On August 29, 1911, William Fryer, an architect and builder from Collingwood, entered into a $14,650 contract to build a lighthouse, dwelling, oil shed, boathouse and wharf on the island. The following description of the new station was published by the Lake Carriers’ Association in 1912:
A new lighthouse and fog signal was established on the southwest extremity of Parisian Island and commenced operations September 15, 1912.The Canadian Fog Signal Company of Toronto provided the class “D” diaphone fog alarm and duplicate plant at a cost of $6,079.28, and the Victoria Foundry Company of Ottawa supplied the iron lantern for $1,312.60.

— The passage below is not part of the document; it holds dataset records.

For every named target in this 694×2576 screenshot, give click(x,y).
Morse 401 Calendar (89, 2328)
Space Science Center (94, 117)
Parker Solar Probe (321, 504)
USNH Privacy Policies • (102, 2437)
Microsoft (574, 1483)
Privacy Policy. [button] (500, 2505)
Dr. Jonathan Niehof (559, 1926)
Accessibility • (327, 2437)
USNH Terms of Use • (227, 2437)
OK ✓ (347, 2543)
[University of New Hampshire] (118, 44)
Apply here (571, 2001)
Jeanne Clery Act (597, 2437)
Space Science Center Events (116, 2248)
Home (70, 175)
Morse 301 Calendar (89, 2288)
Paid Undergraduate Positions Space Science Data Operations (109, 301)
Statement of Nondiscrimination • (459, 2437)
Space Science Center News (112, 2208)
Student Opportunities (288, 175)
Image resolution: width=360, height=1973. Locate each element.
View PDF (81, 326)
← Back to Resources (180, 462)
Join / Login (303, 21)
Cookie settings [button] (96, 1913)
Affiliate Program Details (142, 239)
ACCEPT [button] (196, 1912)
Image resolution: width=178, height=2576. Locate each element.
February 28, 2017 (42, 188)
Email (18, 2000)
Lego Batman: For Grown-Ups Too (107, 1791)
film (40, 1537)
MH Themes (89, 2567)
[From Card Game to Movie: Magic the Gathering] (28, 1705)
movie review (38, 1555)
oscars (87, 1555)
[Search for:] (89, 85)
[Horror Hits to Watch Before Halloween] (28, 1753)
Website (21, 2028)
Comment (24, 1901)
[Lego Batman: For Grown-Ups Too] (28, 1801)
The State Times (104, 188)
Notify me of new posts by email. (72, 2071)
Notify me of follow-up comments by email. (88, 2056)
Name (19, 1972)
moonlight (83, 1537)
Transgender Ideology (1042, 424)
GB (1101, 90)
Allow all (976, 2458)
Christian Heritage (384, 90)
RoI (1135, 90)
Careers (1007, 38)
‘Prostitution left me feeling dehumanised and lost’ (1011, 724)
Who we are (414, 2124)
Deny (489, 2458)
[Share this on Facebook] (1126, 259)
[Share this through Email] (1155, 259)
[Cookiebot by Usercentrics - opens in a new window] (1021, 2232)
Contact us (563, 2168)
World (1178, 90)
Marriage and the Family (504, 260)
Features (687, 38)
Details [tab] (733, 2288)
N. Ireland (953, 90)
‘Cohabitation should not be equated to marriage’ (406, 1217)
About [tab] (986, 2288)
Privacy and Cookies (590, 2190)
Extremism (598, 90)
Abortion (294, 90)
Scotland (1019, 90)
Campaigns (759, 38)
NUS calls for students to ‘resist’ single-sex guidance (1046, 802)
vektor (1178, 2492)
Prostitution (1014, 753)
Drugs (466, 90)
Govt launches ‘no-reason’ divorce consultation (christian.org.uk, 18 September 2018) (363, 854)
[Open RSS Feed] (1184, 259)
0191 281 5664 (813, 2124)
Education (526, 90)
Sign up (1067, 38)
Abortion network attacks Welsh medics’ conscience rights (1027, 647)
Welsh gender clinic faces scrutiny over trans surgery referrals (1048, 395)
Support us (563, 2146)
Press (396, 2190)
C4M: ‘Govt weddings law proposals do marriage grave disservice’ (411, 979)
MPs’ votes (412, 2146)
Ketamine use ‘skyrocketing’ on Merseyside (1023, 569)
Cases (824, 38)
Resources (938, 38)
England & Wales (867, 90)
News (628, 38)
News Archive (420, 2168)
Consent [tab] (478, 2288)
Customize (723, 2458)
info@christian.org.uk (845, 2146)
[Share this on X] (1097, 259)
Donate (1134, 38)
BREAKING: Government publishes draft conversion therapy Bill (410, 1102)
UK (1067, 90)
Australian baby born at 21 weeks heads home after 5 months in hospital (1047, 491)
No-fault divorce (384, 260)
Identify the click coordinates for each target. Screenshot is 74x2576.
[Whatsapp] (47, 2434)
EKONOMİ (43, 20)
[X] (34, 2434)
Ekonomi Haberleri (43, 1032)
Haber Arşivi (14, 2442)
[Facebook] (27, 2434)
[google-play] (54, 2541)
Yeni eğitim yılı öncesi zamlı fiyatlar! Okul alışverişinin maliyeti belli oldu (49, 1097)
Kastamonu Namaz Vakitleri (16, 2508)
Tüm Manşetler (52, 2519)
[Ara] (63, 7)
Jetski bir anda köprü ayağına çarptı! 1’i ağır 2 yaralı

On April 30, 1922, word was received at Sault Ste Marie via radio that the U.S.S. Cook had picked up a large piece of a ship’s cabin with markings that corresponded with those of the C.G.S Lambton, a lighthouse tender feared lost on Lake Superior. Built in 1909 at the Sorel shipyards, the Lambton was 108 feet long, with a beam of twenty-five feet and a draft of thirteen feet.
The Lambton left Sault Ste. Marie on April 18, 1922 in the company of the Glenfinnan and the Glenlivet and had on board five keepers bound for Michipicoten Harbour, Caribou Island, and Ile Parisienne, along with a crew of sixteen. As the vessels entered Whitefish Bay, they encountered heavy ice and received word that heavy gales were sweeping Lake Superior. Ice floes damaged the steering on the Lambton and one of the two accompanying vessels. The Glenfinnan and Glenlivet decided to return to the Soo, but after repairing its steering with one-inch lines, the Lambton pressed on alone.
When days passed and reports were received that there were no lights on Ile Parisienne or Caribou Island, authorities concluded that heavy ice had prevented the Lambton from dropping off the keeper and assistant keeper at Ile Parisienne and that the vessel broke up somewhere near Caribou Island on the nineteenth.
Ile Parisiennne was held by the Crown in its entirety until 1902, when a fishing company purchased 114 acres on the southeast side of the island. This land was never developed, and in 2014 its owner was offering the parcel for $1.3 million. The remainder of the island, minus that set aside for the lighthouse, became the Ile Parisienne Conservation Reserve in 2001.
Ile Parisienne Lighthouse was declared a Recognized Federal Heritage Building in 1991.
Located on the southwest extremity of Île Parisienne. The lighthouse is owned by the Canadian Coast Guard. Grounds open, tower closed.
The lighthouse is owned by the Canadian Coast Guard. Grounds open, tower closed.